Directions for this task — Collect the lines of the entries where "agent" shows up.

● ● ● ● ●

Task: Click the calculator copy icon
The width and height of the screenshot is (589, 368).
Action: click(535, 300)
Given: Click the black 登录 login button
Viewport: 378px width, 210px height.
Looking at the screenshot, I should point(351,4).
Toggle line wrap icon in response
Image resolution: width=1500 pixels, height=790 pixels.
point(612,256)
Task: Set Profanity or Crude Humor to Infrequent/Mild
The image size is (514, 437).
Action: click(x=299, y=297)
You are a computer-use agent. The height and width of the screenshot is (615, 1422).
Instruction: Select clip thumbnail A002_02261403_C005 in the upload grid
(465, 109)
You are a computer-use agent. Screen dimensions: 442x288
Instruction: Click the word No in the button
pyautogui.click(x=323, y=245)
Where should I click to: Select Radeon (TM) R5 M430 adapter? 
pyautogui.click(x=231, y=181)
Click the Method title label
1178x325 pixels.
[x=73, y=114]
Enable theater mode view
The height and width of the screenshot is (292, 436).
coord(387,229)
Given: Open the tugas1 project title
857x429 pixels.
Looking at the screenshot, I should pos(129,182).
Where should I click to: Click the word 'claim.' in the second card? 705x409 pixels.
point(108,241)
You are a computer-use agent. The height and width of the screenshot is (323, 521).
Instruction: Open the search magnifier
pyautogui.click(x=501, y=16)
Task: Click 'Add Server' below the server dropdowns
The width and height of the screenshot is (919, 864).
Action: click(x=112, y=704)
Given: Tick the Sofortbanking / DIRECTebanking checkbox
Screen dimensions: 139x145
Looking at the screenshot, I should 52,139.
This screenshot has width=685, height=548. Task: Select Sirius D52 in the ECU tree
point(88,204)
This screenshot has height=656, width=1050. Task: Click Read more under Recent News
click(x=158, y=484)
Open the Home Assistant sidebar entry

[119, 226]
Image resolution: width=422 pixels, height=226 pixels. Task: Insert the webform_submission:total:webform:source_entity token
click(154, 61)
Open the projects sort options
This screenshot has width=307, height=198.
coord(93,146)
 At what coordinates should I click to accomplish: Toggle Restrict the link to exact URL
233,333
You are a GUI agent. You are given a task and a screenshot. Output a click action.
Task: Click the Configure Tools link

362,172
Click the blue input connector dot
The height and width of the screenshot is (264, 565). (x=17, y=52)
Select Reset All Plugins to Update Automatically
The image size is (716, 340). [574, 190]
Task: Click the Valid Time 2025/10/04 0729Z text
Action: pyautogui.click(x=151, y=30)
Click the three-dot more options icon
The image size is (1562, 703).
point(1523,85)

● ● ● ● ●

Solution —
You are a computer-use agent. The height and width of the screenshot is (615, 1422).
You are a computer-use agent. Screen dimensions: 442x288
You are a computer-use agent. The height and width of the screenshot is (323, 521).
You are a GUI agent. You are given a task and a screenshot. Output a click action.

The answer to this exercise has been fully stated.